Marchó, pues, Abrán, como se lo había dicho Yahvé, y con él marchó Lot.

Tenía Abrán setenta y cinco años cuando salió de Jarán.

Y, luego, años después, continúa la narración bíblica con el hecho que aquí es central. Li dice entre los versículos 1 y 13 del capítulo 22:

“Dios puso a prueba a Abrahán. Le dijo: ‘Abrahán, Abrahán!. El respondió: ‘Aquí estoy’. Después añadió: ‘Toma a tu hijo, a tu único, al que amas, a Isaac, vete al país de Moria y ofrécelo allí en holocausto en uno de los montes, el que yo te diga’.

Abrahán se levantó de madrugada, aparejó su asno y tomó consigo a dos mozos y a su hijo Isaac. Partió la leña del holocausto y se puso en marcha hacia el lugar que le había dicho Dios. Al tercer día levantó Abrahán los ojos y vio el lugar desde lejos. Entonces dijo Abrahán a sus mozos: ‘Quedaos aquí con el asno. Yo y el muchacho iremos hasta allí haremos adoración y volveremos donde vosotros’.

Tomó Abrahán la leña del holocausto, le cargo sobre su hijo Isaac, tomó en su mano el fuego y el cuchillo, y se fueron los dos juntos. Dijo Isaac a su padre Abrahán: ‘¡Padre! Respondió: ‘¿Qué hay, hijo?’ ‘Aquí está el fuego y la leña, pero ¿dónde esá el cordero para el holocausto?’ Dijo Abrahán: ‘Dios proveerá el cordero para el holocausto, hijo mio’. Y siguieron andando los dos juntos.,

Llegados al lugar que le había dicho Dios, construyó allí Abrahán el altar y dispuso la leña; luego ató a Isaac, su hijo, y lo puso sobre el ara, encima de la leña. Alargó la mano y tomó el cuchillo para inmolar a su hijo.

Entonces le llamó el Ángel de Yahvé desde el cielo: ‘¡Abrahán, Abrahán’! El dijo: ‘Aquí estoy’. Continúo el Ángel: ‘No alargues tu mano contra el niño, ni le hagas nada, que ahora ya sé que ers temeroso de Dios, ya que no me has negado a tu único hijo’.

Alzó Abrahán la vista y vio un carnero trabado en un zarzal por los cuernos.

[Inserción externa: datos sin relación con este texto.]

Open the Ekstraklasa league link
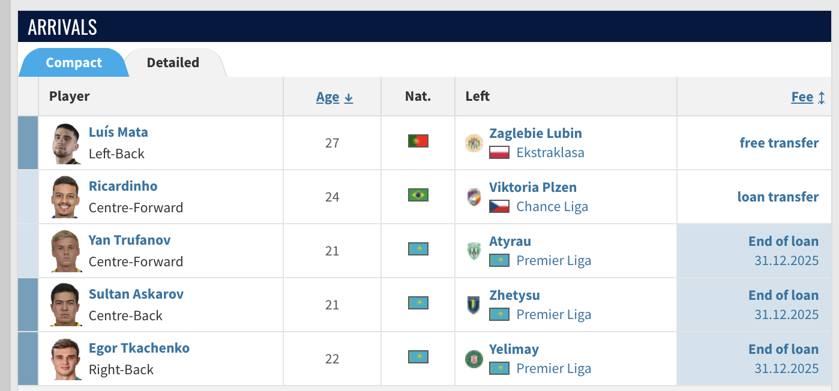The image size is (839, 391). click(550, 152)

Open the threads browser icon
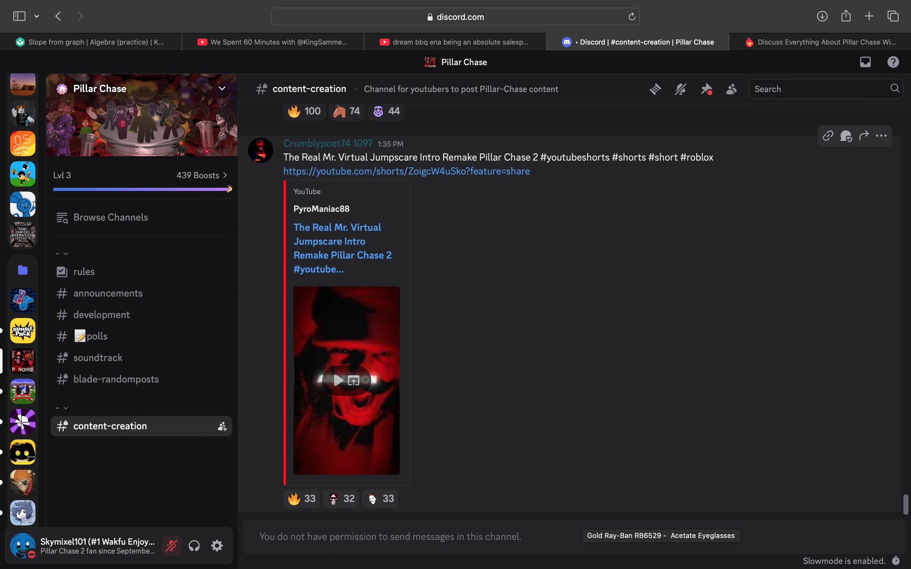(655, 89)
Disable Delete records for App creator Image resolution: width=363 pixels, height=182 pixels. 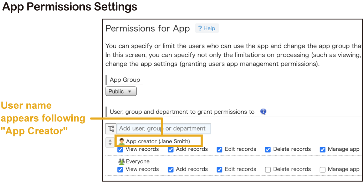point(268,150)
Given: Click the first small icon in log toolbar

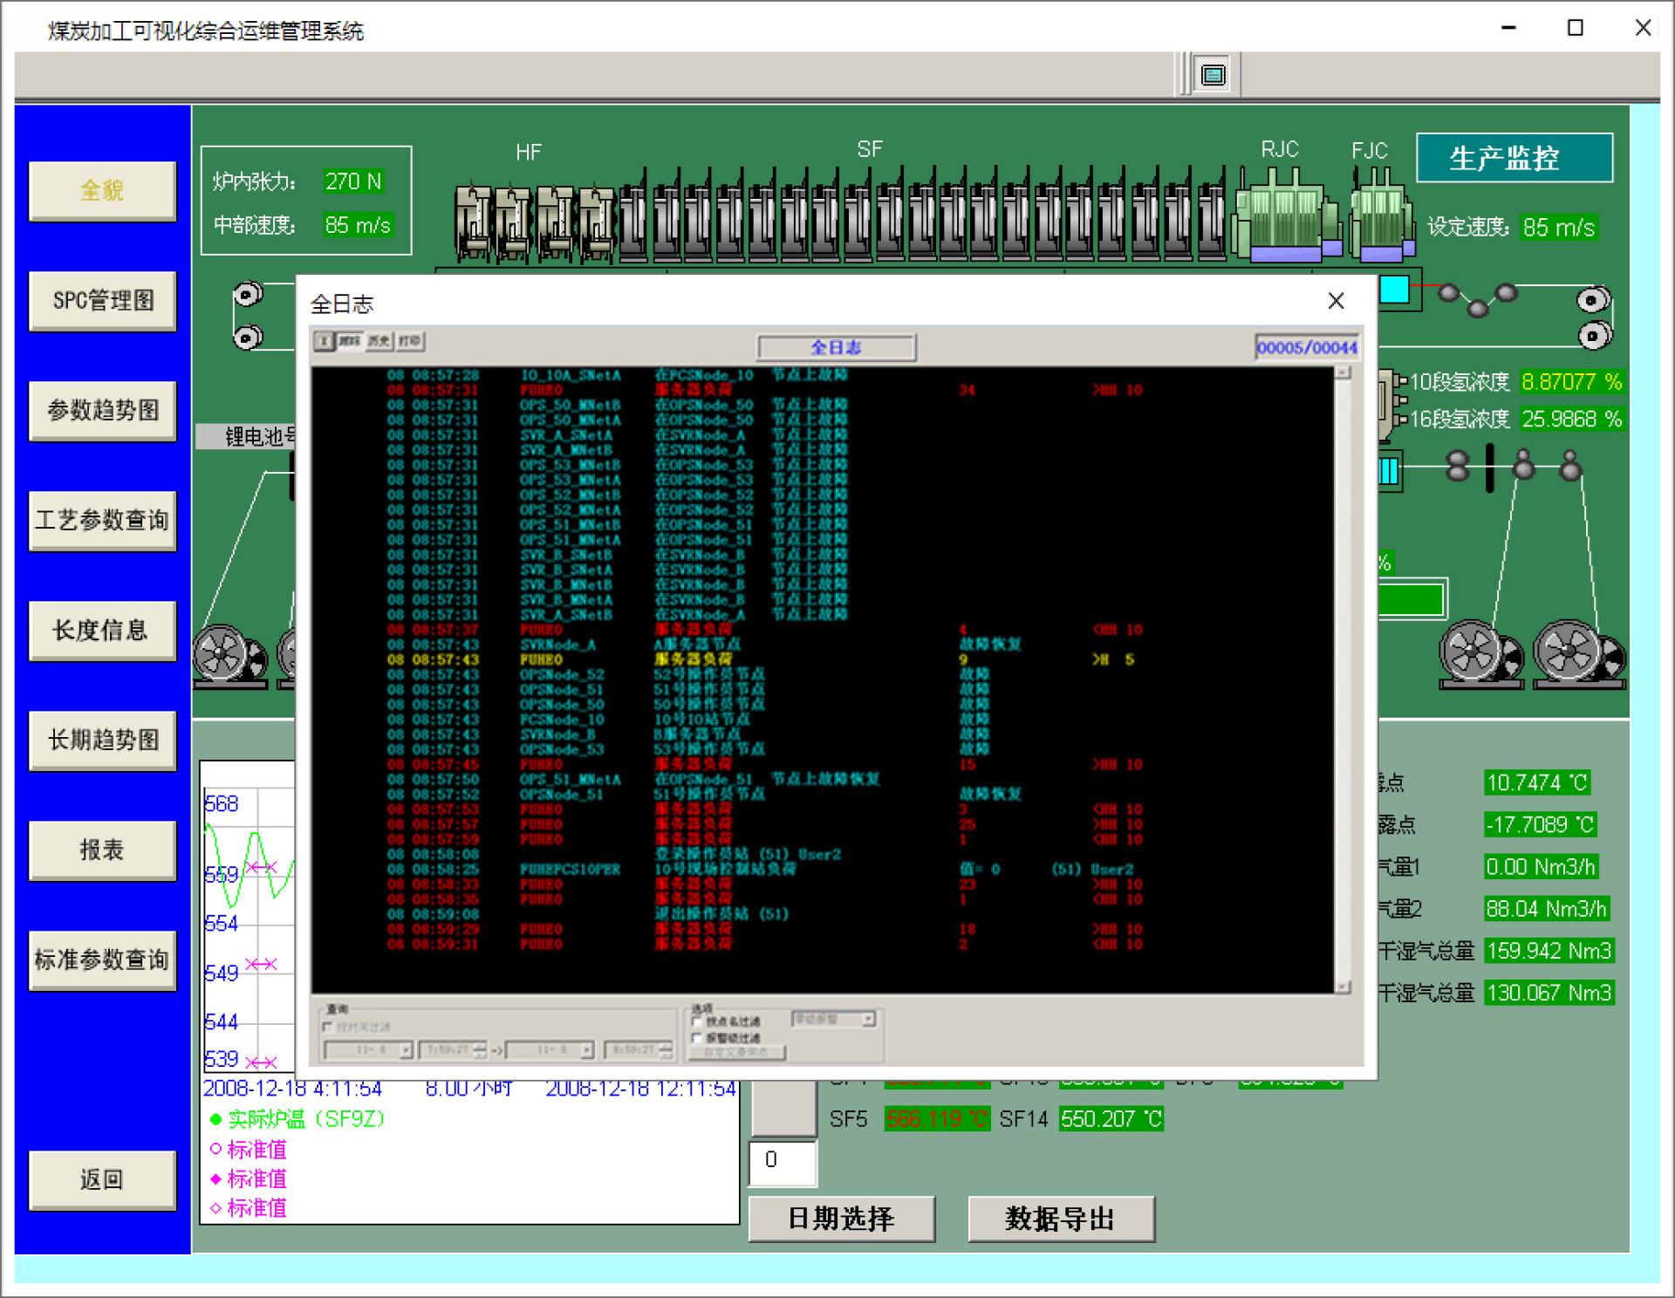Looking at the screenshot, I should 324,341.
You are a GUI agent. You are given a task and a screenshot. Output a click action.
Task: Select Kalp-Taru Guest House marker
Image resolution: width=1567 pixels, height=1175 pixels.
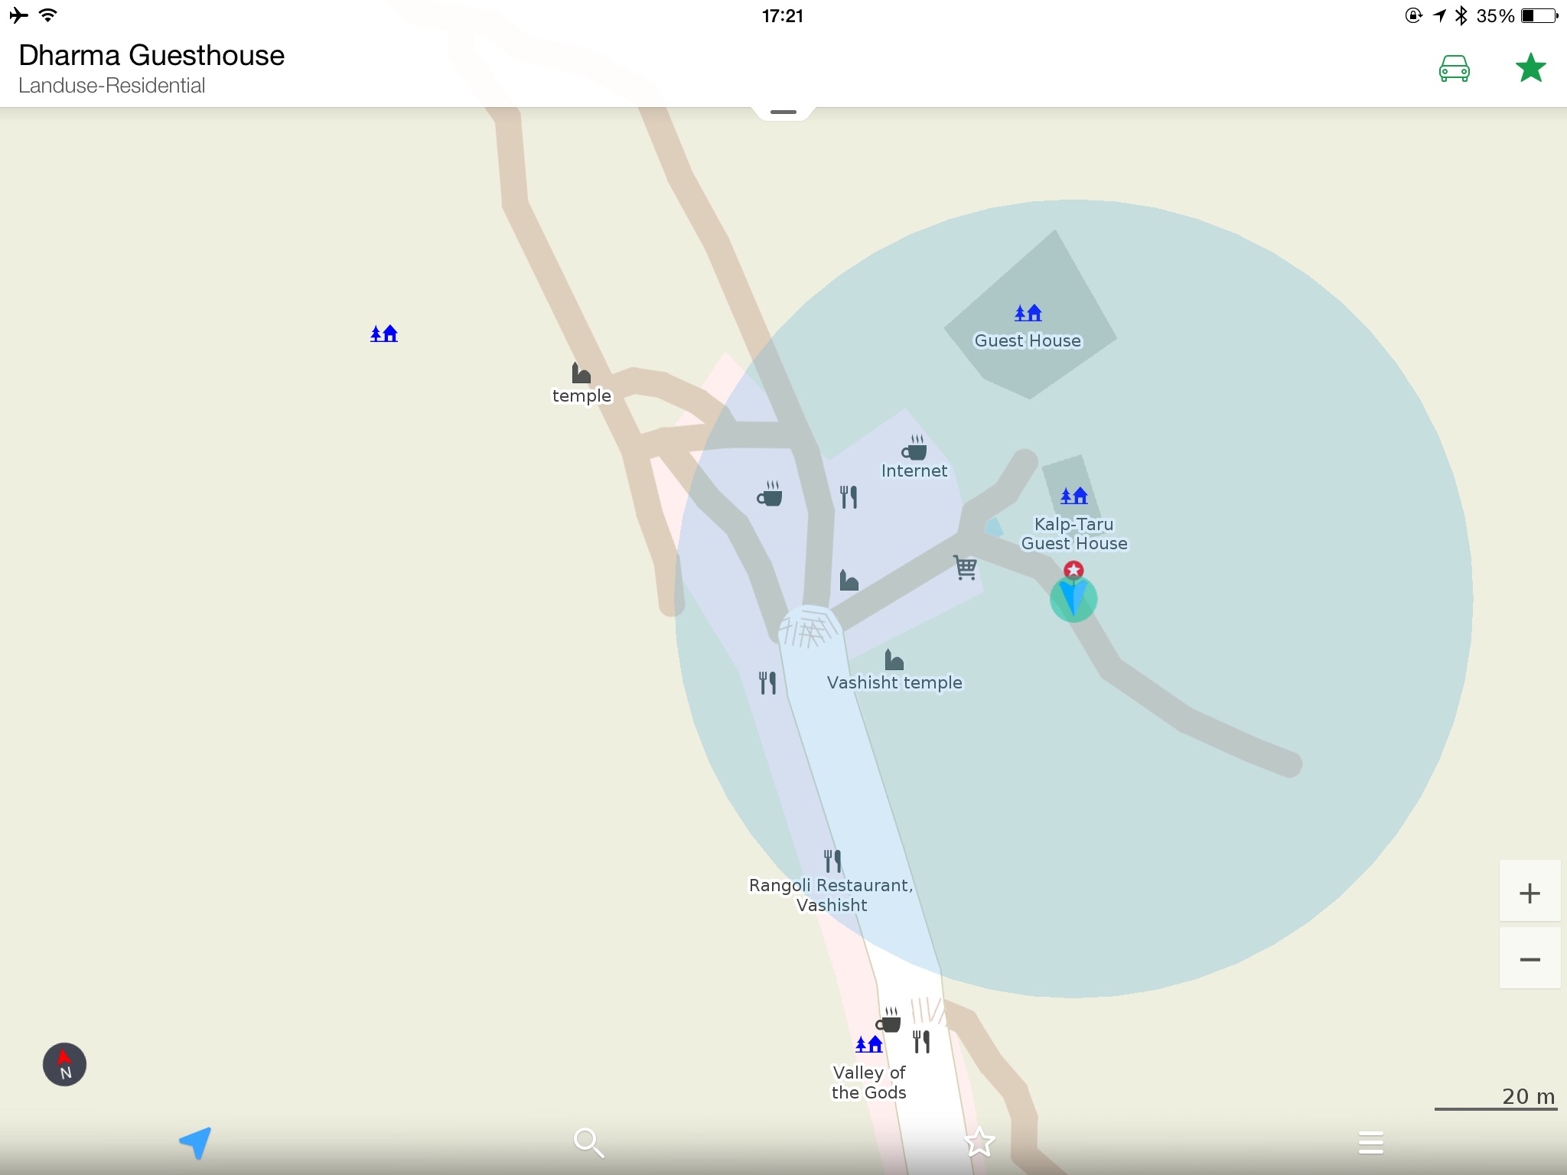(x=1073, y=496)
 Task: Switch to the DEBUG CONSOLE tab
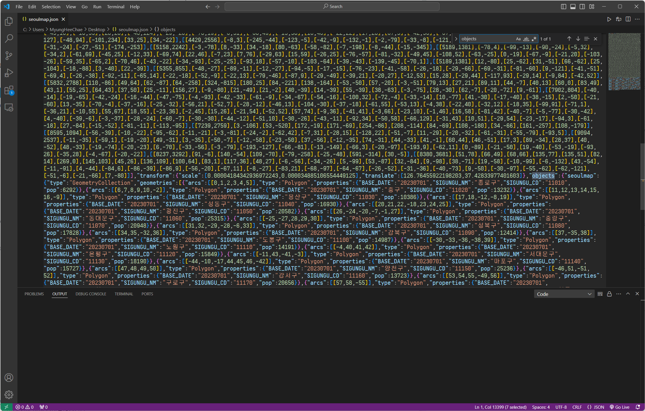click(91, 294)
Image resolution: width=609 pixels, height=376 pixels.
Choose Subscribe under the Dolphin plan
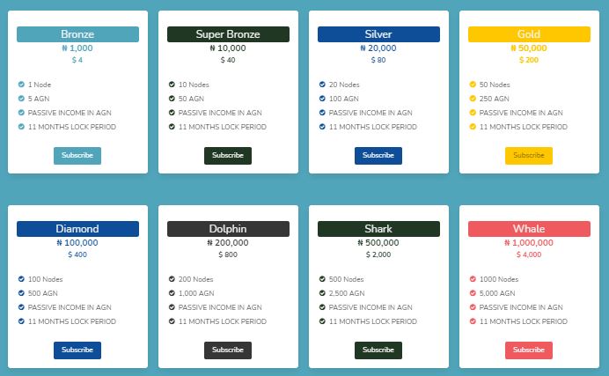[x=228, y=350]
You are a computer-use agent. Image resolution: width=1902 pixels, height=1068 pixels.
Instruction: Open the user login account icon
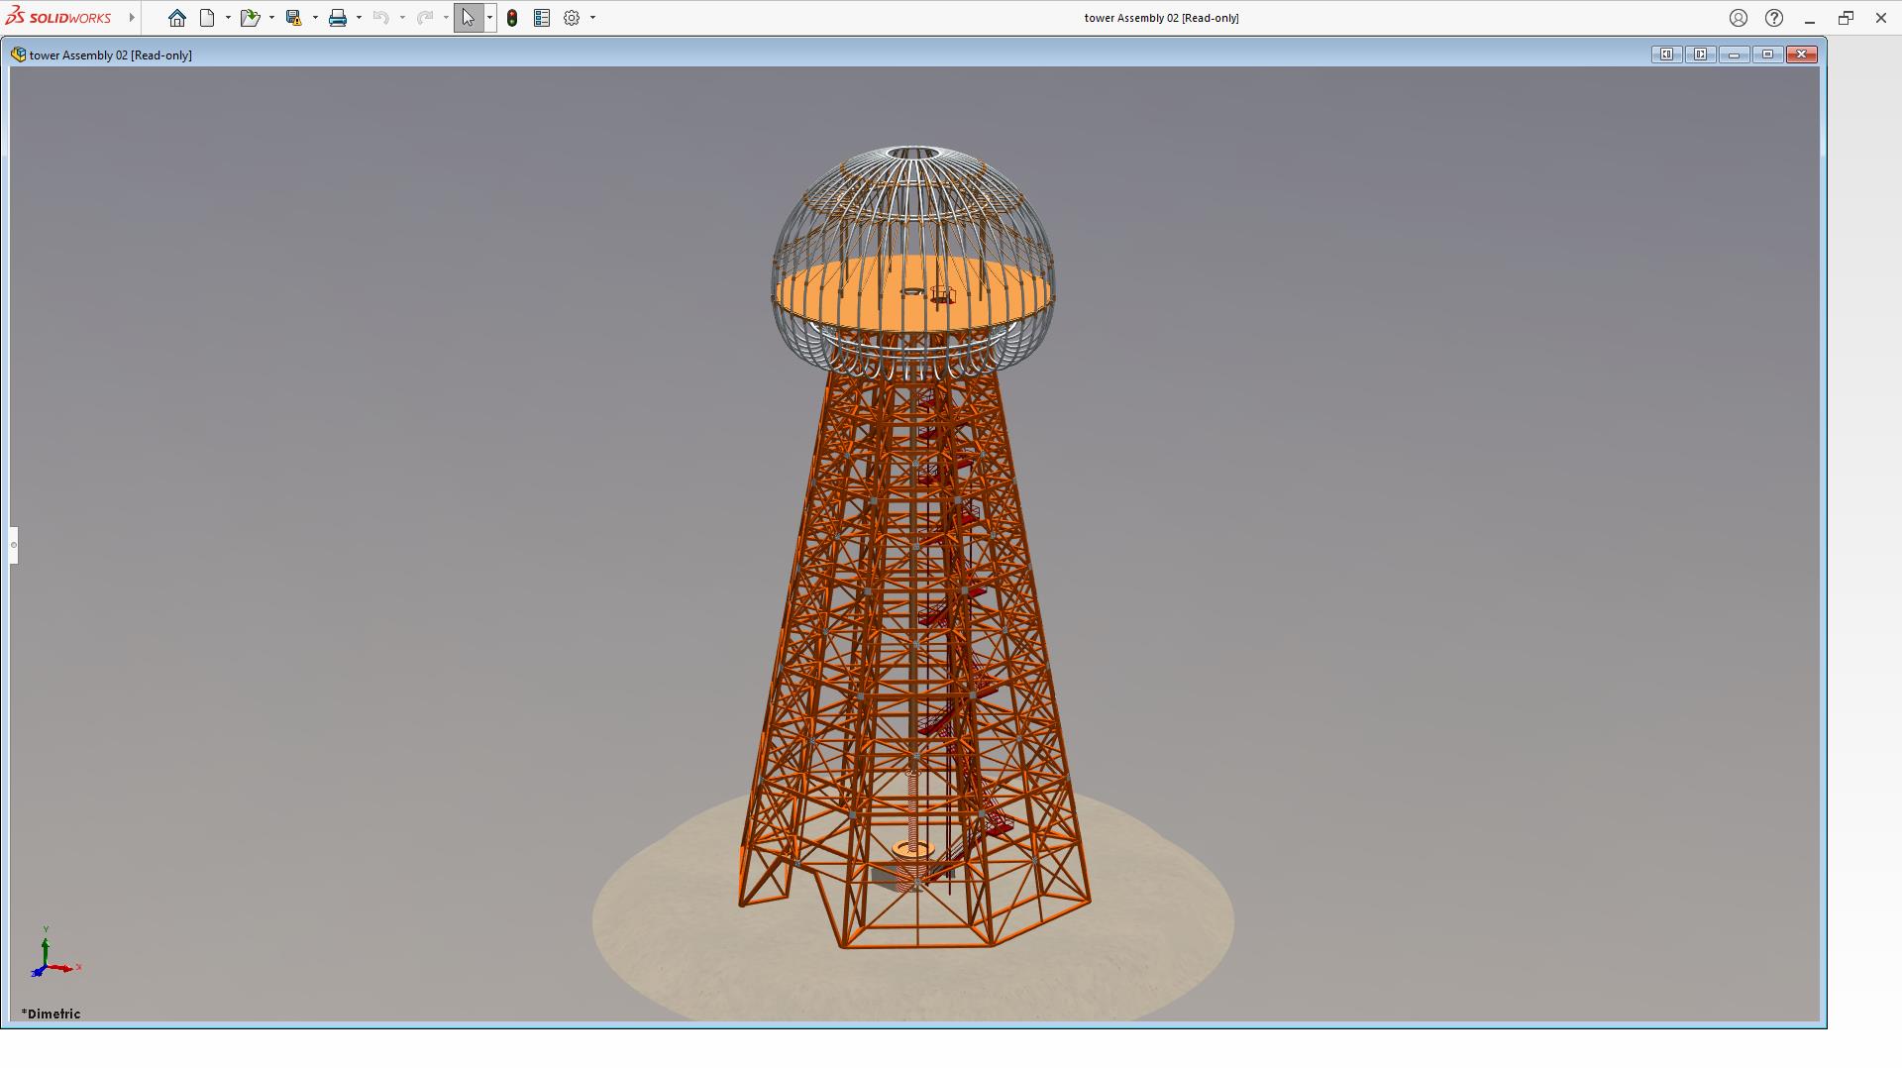click(1739, 18)
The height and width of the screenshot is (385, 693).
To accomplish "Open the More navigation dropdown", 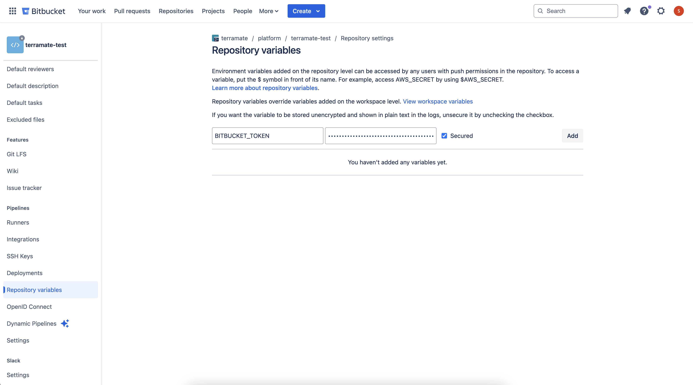I will click(268, 11).
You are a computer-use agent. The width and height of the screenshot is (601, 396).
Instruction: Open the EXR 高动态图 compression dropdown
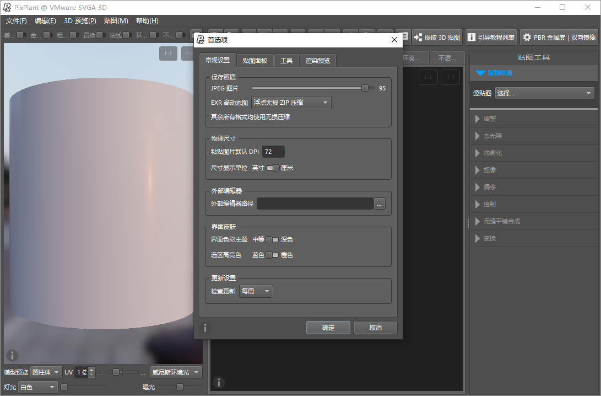pos(291,103)
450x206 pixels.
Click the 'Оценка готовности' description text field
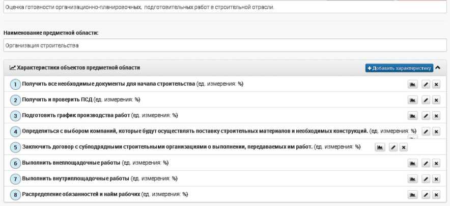coord(224,8)
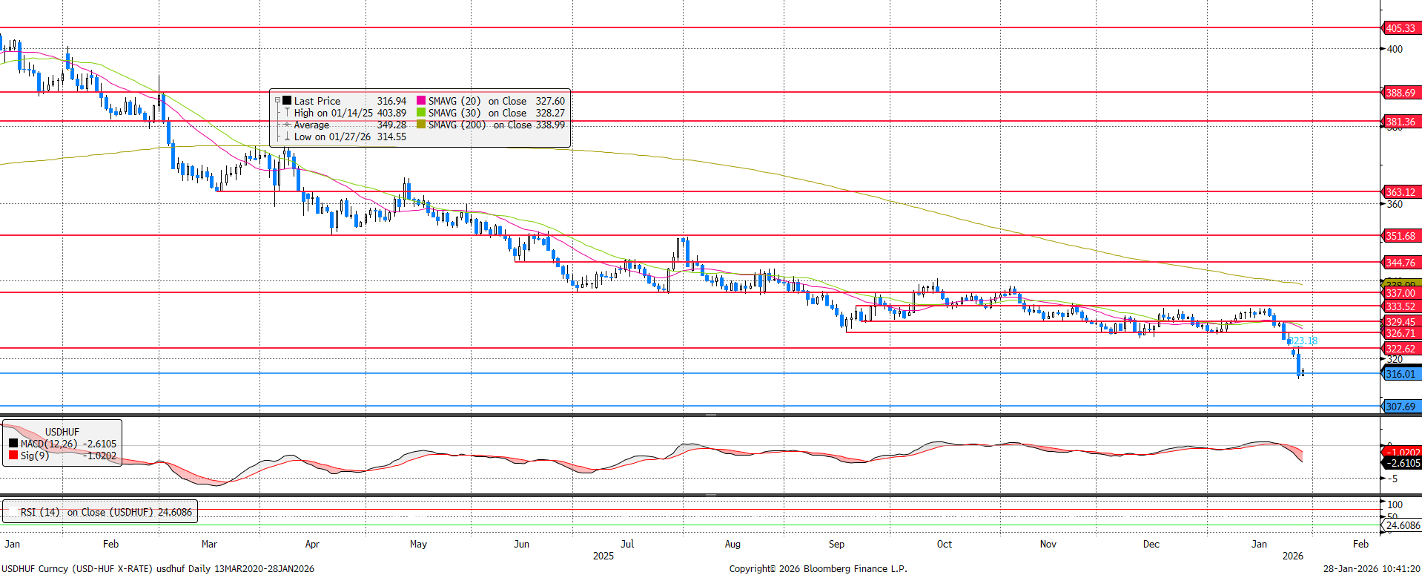Viewport: 1422px width, 575px height.
Task: Collapse the Last Price legend tree
Action: (278, 101)
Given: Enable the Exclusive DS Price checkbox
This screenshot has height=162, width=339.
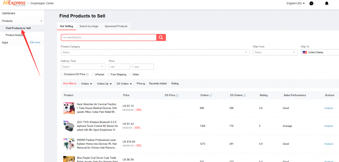Looking at the screenshot, I should point(62,75).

Fue Abrahán, tomó el carnero y lo sacrificó en holocausto en lugar de su hijo”.

Y, luego, Dios, bendijo a Abrahán por lo que había hecho y demostrado y le prometió una descendencia tan numerosa como las arenas de la playa…

Lo aquí traído es, verdaderamente, impresionante y mueve a alabanza por parte de quien se diga hijo de Dios.

Aquel hombre que vivía con holgura en su tierra se ve en la tesitura de hacer caso a lo que le dice un Dios, Dios, al que no conoce. A pesar de eso, confía en Quien le dice que salga de su tierra. Así, en el primer texto del Génesis, vemos a Abrán, aún no le ha cambiado el Creador el nombre, marcha a una tierra de la que, ni siquiera, sabe el lugar. Se le dice que irá donde “le muestre” cuando Dios lo crea oportuno.

Tiene, por tanto, toda la confianza del mundo. Y, luego, bien que lo demuestra.

El caso de Abrahán es muy claro para el creyente. Por eso se le llama “Padre de nuestra fe” pues la actuación de una persona como él es ejemplo a seguir para todo aquel que se dice hijo de Dios.

Veamos el caso de este hombre.

Abrahán podía haber haber hecho caso omiso cuando Dios lo escogió, de entre los suyos, para que fuera el conductor de su pueblo. Lo tenía todo de cara pues no conocía a Aquel que se dirigía a él pidiéndole algo que a muchos les pareció absurdo y que era que dejara todo lo que tenía para ir no sabía dónde y no sabía para qué.

Pero aquel hombre algo debío sentir en su corazón cuando dijo sí a Dios. Y todo lo que hizo a partir de entonces demostró, de forma más que sobrada, que merecía ser llamado como es llamado y, claro está, que fuese bendecido por el Creador para cumplir aquella tan extraña misión.

Abrahán siguió el camino que le indicó Dios. Pasó por muy graves tesituras pero, como al Todopoderoso le gusta, al respecto de sus mejores hijos, el más difícil todavía, le pedió algo que era absolutamente impensable para cualquier ser humano.

Abrahán era muy mayor cuando tuvo a Isaac. Era su único hijo y, por tanto, más que amado y más que querido por aquel anciano hombre de Dios. Pedirle que lo entregara de la forma en la que el Creador quiso que se lo entregara, era un plato muy difícil de digerir. Pero Abrahán aceptó aquello que le fue dicho y, sin dudarlo siquiera, tomó lo necesario para la inmolación y allá que se fue acompañado por dos de las personas que trabajaban para él.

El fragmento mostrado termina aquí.